[Problems and tasks]
- 1) Using the generator forum thread, decide whether each statement below agrees with it: (a) the generator ran when it was new out of the box, (b) the carburetor has an after fire solenoid, (c) after the jet was cleaned, the engine ran only with the choke closed. For each, answer yes or no and quote the words that settle it.
- 2) Carry on the generator forum thread from the point where it stops.

++++ Text passage

# powerhorse generator no start



## daddyrabbit (Jan 28, 2010)

I have a powerhorse 2200 generator that won't start. I have good spark and compression. I have also cleaned the carb. I put a teaspoon of gas in the spark plug and it started and ran for a few seconds and blew white smoke the first time. Tried it two more times no more white smoke but still ran for a few seconds then stalled. I don't know what else to check....also this generator never ran from when it was new out of the box(too late to take it back)....... any help would be greatly appreciated. thanks


----------



## 30yearTech (Sep 14, 2006)

There are a few possibilities that could be causing your issue. 
1.) There is no fuel getting to the carburetor.
2.) The fuel is not feeding through the carburetor (still plugged).
3.) Massive air leak between the carburetor and engine.
4.) The fuel you are using is not any good.

Although you indicated that you cleaned the carburetor, this is where I would think the problem lies, assuming fuel is getting to the carburetor. Double check the metering jet, and nozzle assembly, to be sure they are clear of any obstruction.


----------



## daddyrabbit (Jan 28, 2010)

30yearTech said:


> There are a few possibilities that could be causing your issue.
> 1.) There is no fuel getting to the carburetor.
> 2.) The fuel is not feeding through the carburetor (still plugged).
> 3.) Massive air leak between the carburetor and engine.
> ...



thanks. i will re-check the fuel line and carburetor.


----------



## 30yearTech (Sep 14, 2006)

daddyrabbit said:


> thanks. i will re-check the fuel line and carburetor.


One other thing, if your carburetor is equipped with an after fire solenoid, make sure it's not sticking closed.


----------



## daddyrabbit (Jan 28, 2010)

30yearTech said:


> One other thing, if your carburetor is equipped with an after fire solenoid, make sure it's not sticking closed.


thanks.:thumbsup:


----------



## daddyrabbit (Jan 28, 2010)

I took the carb off again. it does not have a fire solenoid, but I did find the bowl was full with gas. It seems that the carburetor is stopped up and the gas cannot leave the bowl. I tried to spray it with cleaner but it won't clear up.


----------



## Dr Dorito (Apr 5, 2009)

*sorry to but in*

air box if equiped free of leaves, around here; corn from mice ,,,,,etc


----------



## daddyrabbit (Jan 28, 2010)

cleaned it out again. I had to unscrew the jet out of the carb to clean it. There was all kids of small particles of gunk in there. I put it back together and it runs, but only with the choke closed. So I am assuming the engine is not getting enough fuel. Is there an adjustment on the carburetor? I think this is the same carburetor

http://www.ebay.com/itm/like/141039223114?lpid=82


----------



## 30yearTech (Sep 14, 2006)

++++++++
++++ Data shown

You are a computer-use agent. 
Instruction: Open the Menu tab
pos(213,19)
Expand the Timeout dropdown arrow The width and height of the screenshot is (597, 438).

++++++++

[Expected outputs]
- 1)
(a) No: "this generator never ran from when it was new out of the box"
(b) No: "it does not have a fire solenoid"
(c) Yes: "it runs, but only with the choke closed"

- 2)
daddyrabbit said:


> cleaned it out again. I had to unscrew the jet out of the carb to clean it. There was all kids of small particles of gunk in there. I put it back together and it runs, but only with the choke closed. So I am assuming the engine is not getting enough fuel. Is there an adjustment on the carburetor? I think this is the same carburetor
> 
> http://www.ebay.com/itm/like/141039223114?lpid=82



Most units made in the past several years, do not have adjustments. You just need to keep working at getting everything cleaned up. Did you take the nozzle out of the carburetor ?


----------



## daddyrabbit (Jan 28, 2010)

I couldn't get the nozzle out, but I did manage to get it clean enough that the carburetor spray was getting through.

I'll go back and clean it again. thanks for your help.


----------



## 30yearTech (Sep 14, 2006)

The nozzle has more then a single passage way through it, most have a few more orifices drilled through them. The only way to know if it's open is to remove it. On some carburetors this can be very challenging and sometimes impossible. That's when you have to bite the bullet and replace the carburetor.


----------



## daddyrabbit (Jan 28, 2010)

I finally got the nozzle out. Cleaned it, put it back together and it's pretty much the same. I can now open the choke a little before it starts to stall. I even bought some miracle stuff at Home depot that is supposed to clean the carburetor while it's running. I let it run for an hour and it made no difference.


----------



## 30yearTech (Sep 14, 2006)

If you never had any success when the unit was new, then there is a good possibility that there is a defect with the carburetor. The jetting may be incorrect for your size of engine. If it will run with partial choke, then your just not getting enough fuel.


----------



## daddyrabbit (Jan 28, 2010)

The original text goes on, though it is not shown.